Infections transmissibles sexuellement
2 % des femmes testées (7/313) (p. ex. : test de dépistage, test Pap, dépistage prénatal) avaient un résultat positif pour la chlamydia, 1 % pour la syphilis tandis qu’aucun cas pour la gonorrhée n’a été observé. Il est à noter qu’aucun homme n’a passé de test de dépistage systématique des ITS.
Variabilité : spécificités géographiques et sévérité des pronostics
La variabilité des profils infectieux des patients était en majeure partie expliquée par la région ou pays d’origine et quelques déterminants sociaux de la santé (logement, accès aux soins, etc.).
En ce sens, la majorité des cas de VIH étaient observés chez des femmes en provenance d’Afrique (13 femmes/14) tandis que le diagnostic d’hépatite B ainsi qu’une réceptivité plus grande à l’hépatite C étaient plus fréquents chez les personnes originaires d’Asie. En termes de réceptivité à la varicelle, les patients originaires des Amériques présentaient la prévalence la plus élevée (21 %). Sur le plan parasitaire, le taux le plus élevé concernait les personnes originaires d’Afrique dont 15 % ont obtenu des résultats positifs à la sérologie de la schistosomiase.
En plus de la prévalence, les infections contractées étaient associées à des pronostics plus sévères en raison des régions particulièrement endémiques et des conditions de vie préalables : aspect chronique de l’hépatite B et réceptivité élevée au virus dû au surpeuplement dans les logements (Asie de l’Est), âge plus avancé de réceptivité à la varicelle et pronostic plus sévère avec l’augmentation de l’âge (régions tropicales, Amériques).
4. Discussion et recommandations
Cette étude souligne le fardeau que peuvent constituer les maladies infectieuses sur l’état de santé de ces patients réfugiés nouvellement arrivés. En comparaison avec les données sanitaires de la population née au Canada et des autres groupes migratoires dits non réfugiés, les personnes réfugiées présentent un profil médical spécifique traduisant des besoins uniques en matière de santé.
Les auteurs mentionnent l’existence actuelle de tests et de traitements curatifs efficaces pour la majorité des maladies infectieuses citées (p. ex. hépatite C), ceci permettant de prévenir les complications subséquentes. Dès lors, une démarche de dépistage spécifiée par région de provenance et situation personnelle du patient apparait comme une voie préventive plus efficace et également plus rentable pour le système de santé.

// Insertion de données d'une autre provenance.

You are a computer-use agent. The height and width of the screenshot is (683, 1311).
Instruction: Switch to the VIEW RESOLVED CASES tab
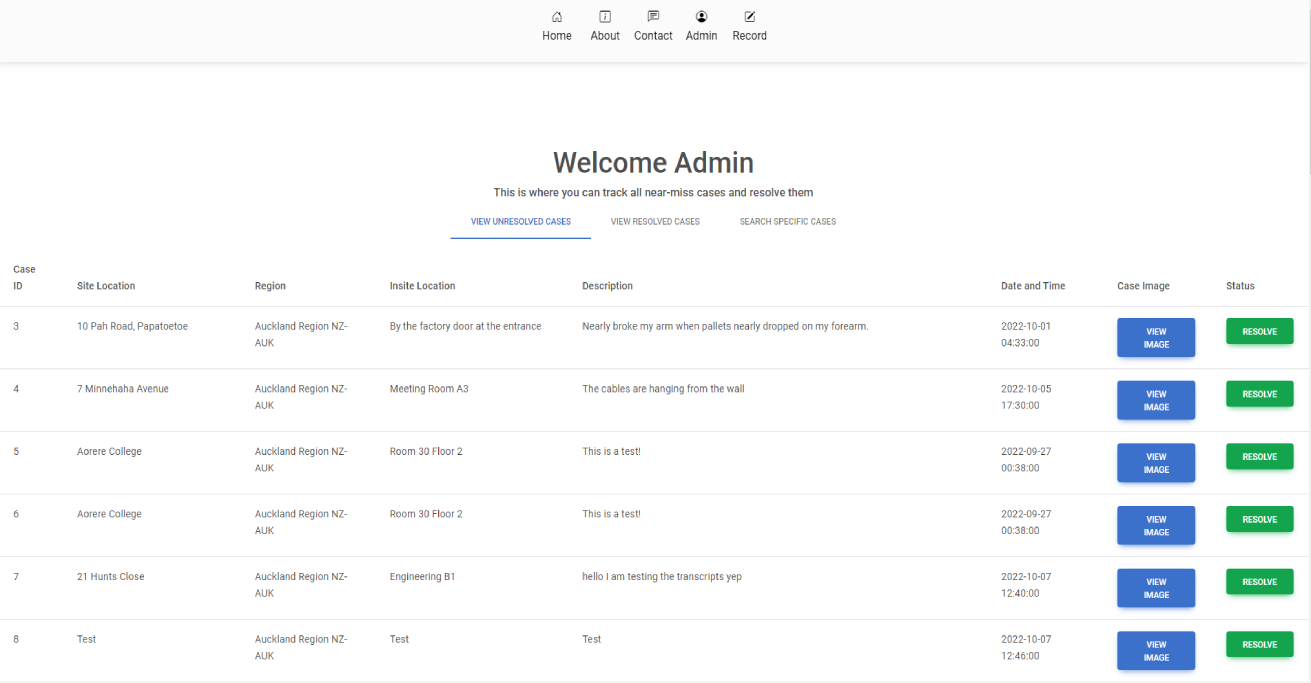(x=655, y=221)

Au regard des hauts taux de réceptivité aux maladies infectieuses, des recommandations relatives aux politiques publiques de santé soulignent la pertinence de programmes de vaccination systématiques pour prévenir l’incidence de nouvelles personnes affectées par une maladie infectieuse (p. ex. vaccin contre l’hépatite B).
Ultimement, les auteurs soulignent l’importance d’une exploration en profondeur de l’état de santé des personnes réfugiées et par conséquent l’ouverture à d’autres champs cliniques tels que la santé mentale ou encore les maladies chroniques.